1. Композиция для профилактики или лечения симптомов, ассоциированных с желудочно-кишечным расстройством, состоящая по существу из эффективного количества бактерий, принадлежащих к виду Faecalibacterium prausnitzii, Butyricicoccus pullicaecorum, Roseburia inulinivorans, Roseburia hominis, Akkermansia muciniphila, Lactobacillus plantarum и Anaerostipes caccae, или состоящая по существу из эффективного количества бактерий, принадлежащих к виду Faecalibacterium prausnitzii, Butyricicoccus pullicaecorum, Roseburia inulinivorans, Akkermansia muciniphila, Lactobacillus plantarum и Anaerostipes caccae, и, в случае необходимости, фармацевтически приемлемого эксципиента или эксципиентов, причем общее суточное количество составляет от 10⁵ до 10¹¹ бактериальных клеток.

2. Композиция по п. 1, где указанным желудочно-кишечным расстройством является нарушение барьерной функции кишечника, диарея, запор, синдром раздраженного кишечника, воспалительное заболевание кишечника, болезнь Крона, язвенный колит, глютеновая болезнь, резервуарный илеит, воспаление слизистой оболочки, инфекция кишечника, дисбактериоз микробиоты кишечника и любая их комбинация.

3. Композиция по п. 1 или 2, где указанные бактерии культивируют вместе в ферментере перед введением указанной композиции для профилактики или лечения указанных желудочно-кишечных расстройств.

4. Композиция по п. 3, где указанный ферментер представляет собой динамический имитатор желудочно-кишечного тракта.

5. Композиция по п. 1, где указанные бактерии выбраны из списка следующих штаммов: Faecalibacterium prausnitzii LMG P-29362, Faecalibacterium prausnitzii DSMZ 17677, Butyricicoccus pullicaecorum LMG P-29360, Butyricicoccus pullicaecorum LMG24109, Roseburia inulinivorans LMG P-29365, Roseburia inulinivorans DSMZ 16841, Roseburia hominis LMG P-29364, Roseburia hominis DSMZ 16839, Akkermansia muciniphila LMG P-29361, Akkermansia muciniphila DSMZ 22959, Lactobacillus plantarum LMG P-29366, Lactobacillus plantarum ZJ31 6, Anaerostipes caccae LMG P-29359, Anaerostipes caccae DSMZ 14662 или штаммов, последовательности которых по меньшей мере на 97% идентичны последовательностям рРНК 16S по меньшей мере одного из указанных штаммов.

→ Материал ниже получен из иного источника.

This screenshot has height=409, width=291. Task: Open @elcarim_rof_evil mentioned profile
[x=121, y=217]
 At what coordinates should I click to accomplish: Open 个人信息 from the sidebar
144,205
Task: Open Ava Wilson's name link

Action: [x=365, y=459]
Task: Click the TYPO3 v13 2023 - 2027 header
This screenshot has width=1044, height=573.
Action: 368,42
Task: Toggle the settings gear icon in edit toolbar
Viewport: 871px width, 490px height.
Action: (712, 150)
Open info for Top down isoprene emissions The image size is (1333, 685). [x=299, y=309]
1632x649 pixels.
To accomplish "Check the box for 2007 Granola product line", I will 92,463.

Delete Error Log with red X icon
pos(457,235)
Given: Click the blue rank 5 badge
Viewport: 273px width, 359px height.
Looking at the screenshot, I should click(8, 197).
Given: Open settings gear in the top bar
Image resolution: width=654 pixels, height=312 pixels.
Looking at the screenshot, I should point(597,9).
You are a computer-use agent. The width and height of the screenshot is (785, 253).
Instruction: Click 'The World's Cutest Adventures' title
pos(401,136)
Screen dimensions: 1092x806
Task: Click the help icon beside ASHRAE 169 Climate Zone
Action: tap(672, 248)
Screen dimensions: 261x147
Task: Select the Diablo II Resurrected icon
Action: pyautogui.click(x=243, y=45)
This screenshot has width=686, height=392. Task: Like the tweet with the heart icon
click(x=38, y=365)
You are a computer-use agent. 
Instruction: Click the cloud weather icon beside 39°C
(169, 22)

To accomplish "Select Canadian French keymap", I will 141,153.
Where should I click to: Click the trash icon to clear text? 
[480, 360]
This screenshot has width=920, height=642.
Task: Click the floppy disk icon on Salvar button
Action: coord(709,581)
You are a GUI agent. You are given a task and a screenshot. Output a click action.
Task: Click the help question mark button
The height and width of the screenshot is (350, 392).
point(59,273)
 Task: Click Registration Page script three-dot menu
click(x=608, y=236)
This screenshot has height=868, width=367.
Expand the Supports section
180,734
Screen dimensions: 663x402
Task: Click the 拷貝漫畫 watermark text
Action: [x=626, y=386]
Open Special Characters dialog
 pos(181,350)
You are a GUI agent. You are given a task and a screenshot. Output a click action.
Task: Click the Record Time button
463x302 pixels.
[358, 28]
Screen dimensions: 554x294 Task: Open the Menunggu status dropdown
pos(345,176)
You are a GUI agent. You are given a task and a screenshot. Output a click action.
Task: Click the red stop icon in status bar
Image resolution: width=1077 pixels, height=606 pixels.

6. Композиция по пп. 1-5, где указанной композицией является фармацевтическая композиция, приготовленная в виде лекарственной формы для ректального введения или в виде лекарственной формы для перорального введения.

7. Композиция по п. 6, где указанная пероральная лекарственная форма представляет собой капсулу, микрокапсулу, таблетку, гранулу, порошок, пастилку, пилюлю, суспензию или сироп.

8. Композиция по п. 7, которая включена в продукты питания, напитки, пищевые добавки или натуральные препараты.

9. Композиция по пп. 1-8, где указанная композиция содержит от 10⁵ до 10¹¹ колониеобразующих единиц бактерий.

10. Реактор для получения функционально стабильного коллаборома, содержащий композицию по любому из пп. 1-5, в котором: рН в пределах от 1,5 до 8; наличие источников углерода; время удерживания от 10 мин до 200 ч; доступность кислорода в пределах от 0 до 8 г/л; наличие микроэлементов; присутствие/отсутствие антибиотиков; концентрация солей желчных кислот в пределах от 0 до 20 мМ; присутствие тяжелых металлов; наличие факторов хозяина, таких как молекулы иммунной системы, и причем указанный реактор представляет собой динамическую in vitro модель человеческого желудочно-кишечного тракта, которая состоит из пяти сосудов с двойной рубашкой, имитирующих желудок, тонкую кишку и три области толстой кишки: восходящую, поперечную и нисходящую толстую кишку, с общим временем удерживания 72 ч.